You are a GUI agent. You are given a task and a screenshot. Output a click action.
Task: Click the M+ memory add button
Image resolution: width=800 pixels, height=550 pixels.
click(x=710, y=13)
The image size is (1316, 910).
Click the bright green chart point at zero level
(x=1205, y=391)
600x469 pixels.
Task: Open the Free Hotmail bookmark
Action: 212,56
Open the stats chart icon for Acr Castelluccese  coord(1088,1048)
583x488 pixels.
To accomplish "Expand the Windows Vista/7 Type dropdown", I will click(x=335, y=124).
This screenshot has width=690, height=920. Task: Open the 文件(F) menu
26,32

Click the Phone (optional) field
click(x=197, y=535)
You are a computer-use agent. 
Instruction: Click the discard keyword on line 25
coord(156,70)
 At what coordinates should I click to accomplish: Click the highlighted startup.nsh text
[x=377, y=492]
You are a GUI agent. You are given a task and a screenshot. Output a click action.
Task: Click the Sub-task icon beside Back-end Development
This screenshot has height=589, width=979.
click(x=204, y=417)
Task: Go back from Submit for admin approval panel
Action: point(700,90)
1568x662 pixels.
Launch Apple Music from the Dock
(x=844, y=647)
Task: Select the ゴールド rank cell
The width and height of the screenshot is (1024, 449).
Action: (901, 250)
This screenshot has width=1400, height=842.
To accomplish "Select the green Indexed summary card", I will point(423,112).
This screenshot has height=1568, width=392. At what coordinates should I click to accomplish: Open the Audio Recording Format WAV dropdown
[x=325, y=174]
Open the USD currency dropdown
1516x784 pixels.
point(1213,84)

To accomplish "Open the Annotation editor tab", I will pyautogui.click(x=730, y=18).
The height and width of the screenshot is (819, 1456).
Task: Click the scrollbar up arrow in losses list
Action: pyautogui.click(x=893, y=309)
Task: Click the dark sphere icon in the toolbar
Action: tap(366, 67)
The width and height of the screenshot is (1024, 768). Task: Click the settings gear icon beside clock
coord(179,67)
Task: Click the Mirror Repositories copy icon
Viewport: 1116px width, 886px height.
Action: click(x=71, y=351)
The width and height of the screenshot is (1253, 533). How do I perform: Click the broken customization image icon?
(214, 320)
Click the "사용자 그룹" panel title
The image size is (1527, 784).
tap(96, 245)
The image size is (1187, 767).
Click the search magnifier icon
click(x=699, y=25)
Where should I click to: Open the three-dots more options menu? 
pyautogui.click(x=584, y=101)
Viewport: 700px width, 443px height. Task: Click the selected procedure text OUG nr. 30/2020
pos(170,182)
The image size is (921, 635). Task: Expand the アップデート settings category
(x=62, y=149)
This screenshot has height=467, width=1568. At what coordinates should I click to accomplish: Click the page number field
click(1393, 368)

═══

### Exercise goal
Please lay out the listing from the line containing "The width and height of the screenshot is (1253, 533)." through the end of the listing as a Markdown table. Use the columns Row and Line, number each row, and leave out blank lines.

### Answer to this exercise
| Row | Line |
|---|---|
| 1 | The width and height of the screenshot is (1253, 533). How do I perform: Click the broken customization image icon? |
| 2 | (214, 320) |
| 3 | Click the "사용자 그룹" panel title |
| 4 | The image size is (1527, 784). |
| 5 | tap(96, 245) |
| 6 | The image size is (1187, 767). |
| 7 | Click the search magnifier icon |
| 8 | click(x=699, y=25) |
| 9 | Where should I click to: Open the three-dots more options menu?  |
| 10 | pyautogui.click(x=584, y=101) |
| 11 | Viewport: 700px width, 443px height. Task: Click the selected procedure text OUG nr. 30/2020 |
| 12 | pos(170,182) |
| 13 | The image size is (921, 635). Task: Expand the アップデート settings category |
| 14 | (x=62, y=149) |
| 15 | This screenshot has height=467, width=1568. At what coordinates should I click to accomplish: Click the page number field |
| 16 | click(1393, 368) |